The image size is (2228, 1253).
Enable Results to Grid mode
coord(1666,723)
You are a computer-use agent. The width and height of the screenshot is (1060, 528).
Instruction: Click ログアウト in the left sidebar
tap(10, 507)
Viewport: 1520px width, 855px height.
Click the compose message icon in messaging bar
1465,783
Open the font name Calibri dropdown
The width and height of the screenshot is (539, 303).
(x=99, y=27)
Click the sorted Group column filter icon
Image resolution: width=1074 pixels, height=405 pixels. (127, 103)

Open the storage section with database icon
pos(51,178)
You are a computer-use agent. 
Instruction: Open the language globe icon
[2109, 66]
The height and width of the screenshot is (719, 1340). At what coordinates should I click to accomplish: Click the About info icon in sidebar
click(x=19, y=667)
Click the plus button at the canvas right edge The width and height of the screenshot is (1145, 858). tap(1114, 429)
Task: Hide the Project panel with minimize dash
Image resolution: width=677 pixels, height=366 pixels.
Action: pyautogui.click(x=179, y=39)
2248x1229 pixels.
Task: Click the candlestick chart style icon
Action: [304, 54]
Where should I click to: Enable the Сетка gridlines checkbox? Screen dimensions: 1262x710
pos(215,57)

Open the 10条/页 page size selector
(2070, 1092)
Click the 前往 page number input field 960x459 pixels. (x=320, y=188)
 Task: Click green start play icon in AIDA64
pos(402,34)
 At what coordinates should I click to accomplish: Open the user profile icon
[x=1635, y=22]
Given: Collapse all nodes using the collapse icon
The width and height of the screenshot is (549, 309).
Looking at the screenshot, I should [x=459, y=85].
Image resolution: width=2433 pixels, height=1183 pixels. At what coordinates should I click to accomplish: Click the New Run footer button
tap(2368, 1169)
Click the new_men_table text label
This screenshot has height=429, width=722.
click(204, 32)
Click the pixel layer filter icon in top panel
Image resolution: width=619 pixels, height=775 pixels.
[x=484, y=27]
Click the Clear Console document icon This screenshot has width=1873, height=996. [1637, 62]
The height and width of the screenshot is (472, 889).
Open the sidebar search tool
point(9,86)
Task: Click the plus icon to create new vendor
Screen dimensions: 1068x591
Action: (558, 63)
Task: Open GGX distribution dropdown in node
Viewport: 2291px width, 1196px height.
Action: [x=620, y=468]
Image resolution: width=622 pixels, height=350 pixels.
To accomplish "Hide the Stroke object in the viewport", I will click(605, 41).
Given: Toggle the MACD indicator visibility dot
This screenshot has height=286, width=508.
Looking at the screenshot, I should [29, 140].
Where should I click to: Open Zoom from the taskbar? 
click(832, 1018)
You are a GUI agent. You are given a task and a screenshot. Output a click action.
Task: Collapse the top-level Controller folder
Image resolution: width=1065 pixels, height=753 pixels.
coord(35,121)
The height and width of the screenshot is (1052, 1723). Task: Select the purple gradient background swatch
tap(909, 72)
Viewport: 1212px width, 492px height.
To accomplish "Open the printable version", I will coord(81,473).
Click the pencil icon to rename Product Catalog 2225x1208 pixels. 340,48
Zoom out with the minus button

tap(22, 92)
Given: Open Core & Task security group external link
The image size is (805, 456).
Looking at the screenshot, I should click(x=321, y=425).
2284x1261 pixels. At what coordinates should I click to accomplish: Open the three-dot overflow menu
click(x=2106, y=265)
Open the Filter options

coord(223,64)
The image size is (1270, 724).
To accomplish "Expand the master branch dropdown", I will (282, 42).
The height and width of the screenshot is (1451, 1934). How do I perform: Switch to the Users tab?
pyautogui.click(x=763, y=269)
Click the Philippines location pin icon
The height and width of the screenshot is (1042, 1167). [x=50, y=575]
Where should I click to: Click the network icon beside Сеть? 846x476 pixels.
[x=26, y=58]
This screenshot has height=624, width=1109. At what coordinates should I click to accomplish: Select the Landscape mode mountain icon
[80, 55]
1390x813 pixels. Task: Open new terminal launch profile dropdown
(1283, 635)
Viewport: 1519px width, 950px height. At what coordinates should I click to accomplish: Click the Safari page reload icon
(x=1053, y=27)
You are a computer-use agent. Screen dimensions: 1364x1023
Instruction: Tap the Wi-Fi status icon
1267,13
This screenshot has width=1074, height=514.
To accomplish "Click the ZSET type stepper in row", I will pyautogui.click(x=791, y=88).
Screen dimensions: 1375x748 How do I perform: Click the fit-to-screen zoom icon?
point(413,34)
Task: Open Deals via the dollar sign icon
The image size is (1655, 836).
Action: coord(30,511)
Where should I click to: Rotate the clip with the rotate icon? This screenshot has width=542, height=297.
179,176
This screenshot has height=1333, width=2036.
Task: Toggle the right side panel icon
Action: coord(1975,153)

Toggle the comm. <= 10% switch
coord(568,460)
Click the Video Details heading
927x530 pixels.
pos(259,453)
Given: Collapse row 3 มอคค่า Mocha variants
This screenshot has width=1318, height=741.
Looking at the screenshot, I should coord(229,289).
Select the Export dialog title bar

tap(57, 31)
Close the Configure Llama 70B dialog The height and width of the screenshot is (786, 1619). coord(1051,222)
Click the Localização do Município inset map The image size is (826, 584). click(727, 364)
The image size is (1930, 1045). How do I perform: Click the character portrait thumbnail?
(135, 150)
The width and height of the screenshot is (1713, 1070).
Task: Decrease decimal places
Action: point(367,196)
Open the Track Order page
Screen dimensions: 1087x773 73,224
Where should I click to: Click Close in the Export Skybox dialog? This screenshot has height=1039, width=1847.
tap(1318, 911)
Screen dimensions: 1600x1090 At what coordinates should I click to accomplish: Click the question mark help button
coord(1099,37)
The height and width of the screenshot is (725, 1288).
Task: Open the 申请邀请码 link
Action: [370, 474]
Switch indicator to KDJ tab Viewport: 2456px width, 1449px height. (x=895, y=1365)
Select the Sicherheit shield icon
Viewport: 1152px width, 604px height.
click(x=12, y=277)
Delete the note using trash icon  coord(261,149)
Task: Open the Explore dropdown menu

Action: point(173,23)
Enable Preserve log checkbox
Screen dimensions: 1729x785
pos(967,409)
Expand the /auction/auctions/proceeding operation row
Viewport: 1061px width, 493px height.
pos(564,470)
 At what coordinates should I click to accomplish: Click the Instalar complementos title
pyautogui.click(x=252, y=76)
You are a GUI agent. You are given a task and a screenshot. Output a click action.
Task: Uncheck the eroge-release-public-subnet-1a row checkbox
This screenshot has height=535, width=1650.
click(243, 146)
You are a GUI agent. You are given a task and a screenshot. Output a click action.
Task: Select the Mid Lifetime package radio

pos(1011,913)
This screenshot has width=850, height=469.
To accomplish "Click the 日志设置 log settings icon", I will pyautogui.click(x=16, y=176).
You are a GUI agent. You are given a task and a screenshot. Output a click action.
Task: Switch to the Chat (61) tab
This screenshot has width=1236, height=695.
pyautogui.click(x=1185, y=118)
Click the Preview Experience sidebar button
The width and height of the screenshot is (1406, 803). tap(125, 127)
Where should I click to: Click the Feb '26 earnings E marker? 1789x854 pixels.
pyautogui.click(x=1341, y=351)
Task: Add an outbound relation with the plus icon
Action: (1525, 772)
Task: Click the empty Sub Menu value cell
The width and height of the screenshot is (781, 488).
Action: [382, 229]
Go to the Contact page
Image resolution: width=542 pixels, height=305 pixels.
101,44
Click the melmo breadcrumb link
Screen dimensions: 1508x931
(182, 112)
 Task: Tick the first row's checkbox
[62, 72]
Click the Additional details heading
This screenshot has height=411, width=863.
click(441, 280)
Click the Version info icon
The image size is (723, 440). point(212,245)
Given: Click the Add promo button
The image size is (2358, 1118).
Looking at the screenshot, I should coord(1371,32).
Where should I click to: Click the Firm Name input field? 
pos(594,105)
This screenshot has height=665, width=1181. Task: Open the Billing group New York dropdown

+---+

- _What to produce_: Count the lines of the entries above in which the string "Collapse" appears. Supply the number only.

- _Exercise solution_: 3